# SS Access 5 conditions report



## Surf Rodder (Jun 28, 2013)

Got to access road 5 by 7:50 this morning; many wade fishermen in the water and saw some specs being caught. I could not believe the lite NNE winds that accompanied me to the beach! Water was a semi-sandy green with only small breakers at the shoreline. TONS of bait in the water but did not once see birds working the waters for the 6 hours I was there. Mullet, bluefish, ribbonfish, Spanish macs, etc. WATER WAS FULL OF CRABS! 

I yakked out two shark baits about 230 yards offshore (large cut mullet), returned o shore before tossing out two rigs each with live mullet. Four long rods out, zero runs but did land a small Blacktip. The other three hooks came in bare. Did the same a second time. Had one live mullet rig cut off (likely by a Mackerel), the other three returned to me bare. Again, the water where I was, was FULL OF CRABS! While stringing a third sizeable Whiting, I found the first two Whiting being gorged on by three large crabs, and my stringer floats and the Whiting were at the surface in mid-chest deep water. I even got crabs in my cast net! I netted 3-4 different species of fish per castnet toss; maybe 30-35 fish in just the three times I threw it, but ZERO large takers on the surf rods. Except for the small Blacktip, every hook came in bare. The crabs even took out the live mullet I threw in just a matter of minutes. Did see a small twister try to drop out of a cloud over Surfside near the causeway as I was wading in after tossing a long rod. Watched it dip and lengthen, then kind of bounce around, but it never touched down. By the time I got to my camera it was less than half its size then disappeared back up and into the cloud it dropped from. Bottom-line: what looked like nearly classic late June conditions proved to be unfruitful. Hope others had better luck.


----------



## wish2fish (Mar 1, 2005)

I was between 4 and 5 last night and this morning. You are right though, the water was full of crab. You should have seen it last night. Once the tide came in there was more bait fish than I have ever seen and the crabs where all up and down the beach and in the water. It was crazy.

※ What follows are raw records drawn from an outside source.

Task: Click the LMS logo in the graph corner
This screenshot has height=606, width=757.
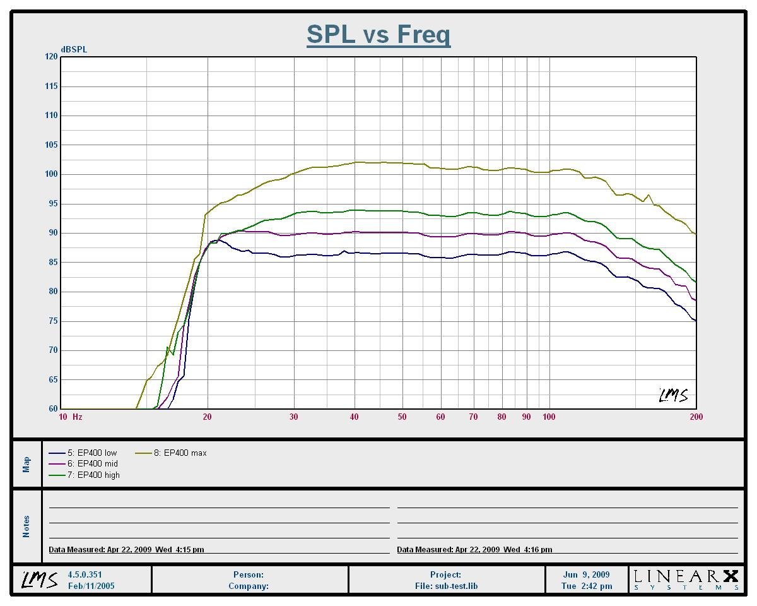Action: (x=673, y=396)

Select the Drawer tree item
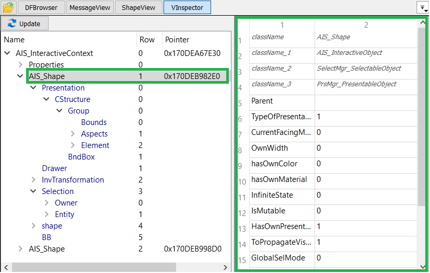coord(54,168)
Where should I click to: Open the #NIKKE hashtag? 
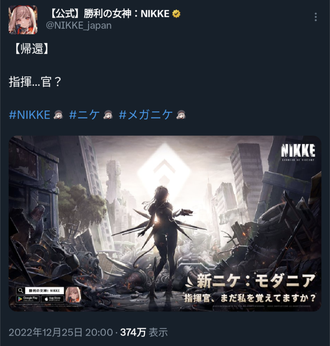(x=30, y=115)
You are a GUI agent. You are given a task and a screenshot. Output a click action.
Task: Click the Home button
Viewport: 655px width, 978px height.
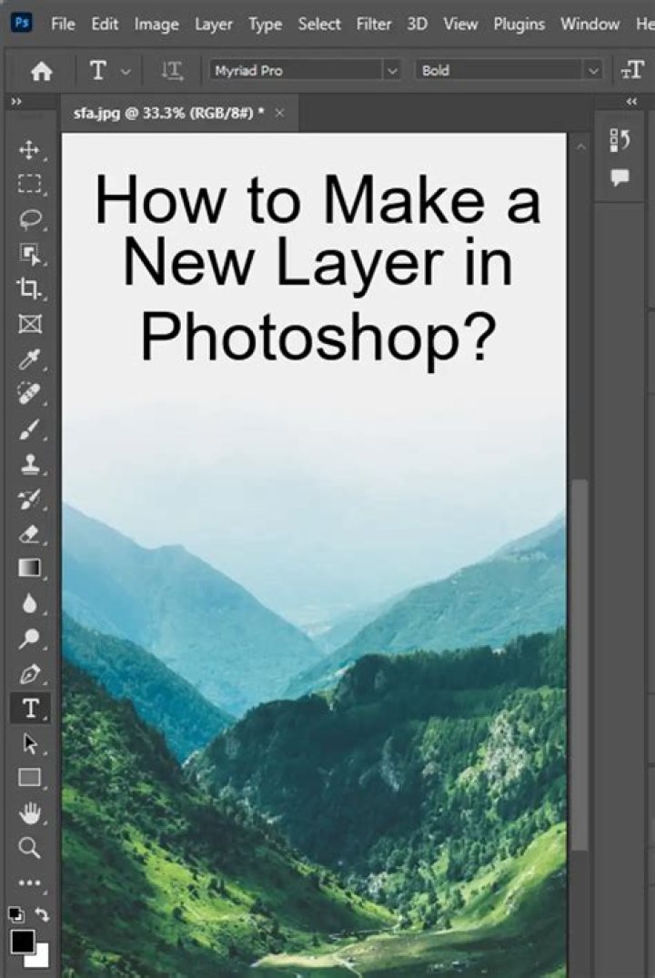tap(42, 70)
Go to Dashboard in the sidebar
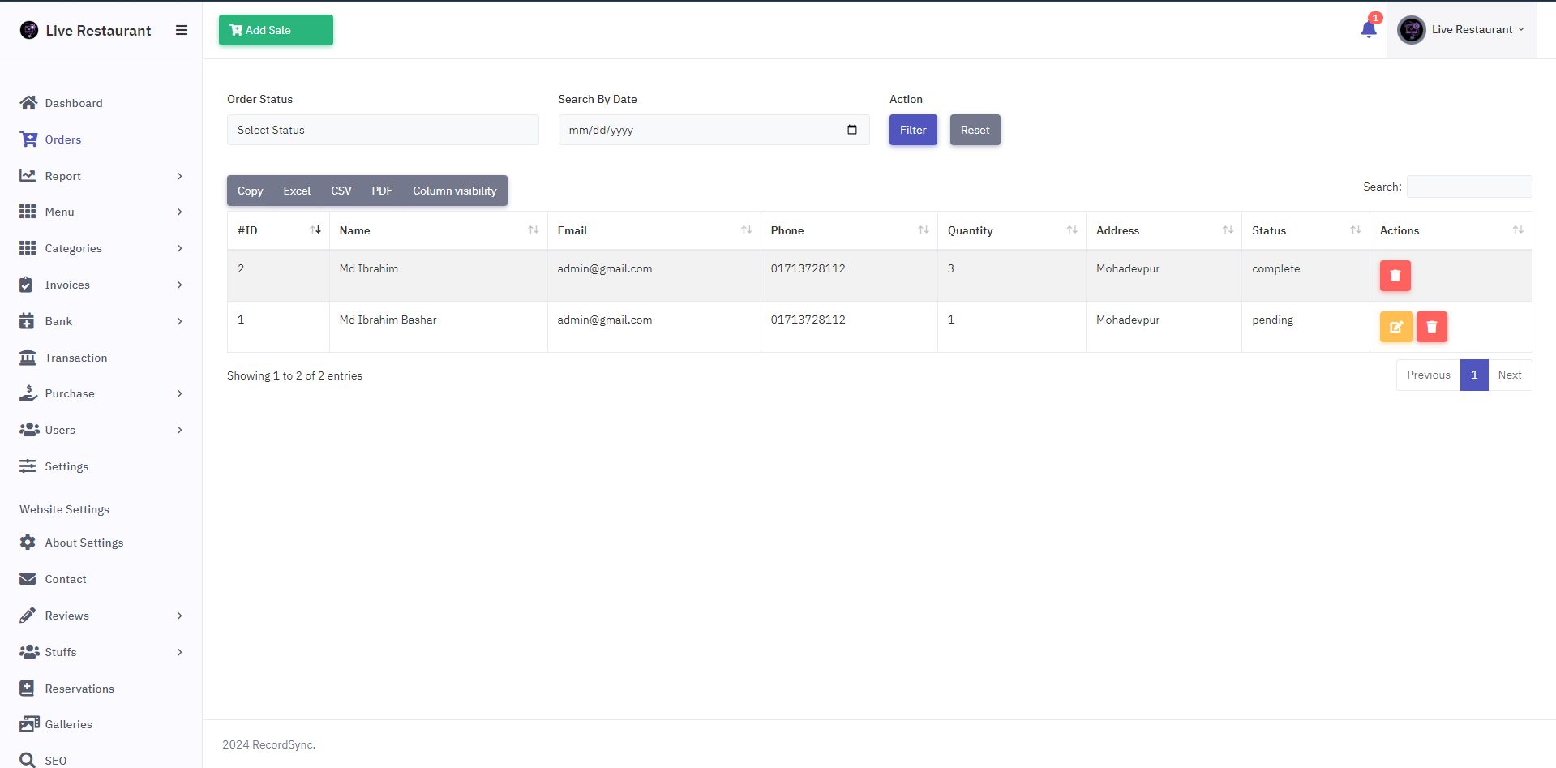The width and height of the screenshot is (1556, 768). (x=73, y=103)
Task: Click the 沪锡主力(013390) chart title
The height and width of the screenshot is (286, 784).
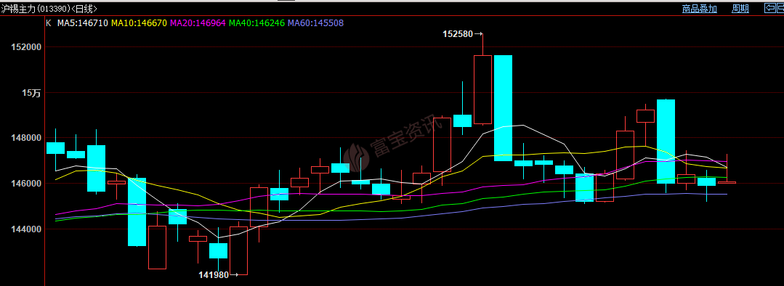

Fished yesterday from 4pm-8pm and didn't catch anything, not even a bite. There was bait but I can only guess it was b/c the tide was out.

Got up this morning about 6am and in the water by 6:30. Didn't start catching until 8am. Water was pretty clear, 3ft visibility and sandy.

Got a nice 20.5" trout that was FAAAATTTT. Looked much bigger b/c it was so fat. Threw back a couple 15-16's Then caught a SMACK and drag started screaming. Wasn't sure what it was until I got it in close but had an idea b/c my buddy had his line cut clean a little earlier. It was pretty exciting. After that it got real slow and we got out of the water about 10am. So between two of us we only had 3 keeper trout and 1 SMACK.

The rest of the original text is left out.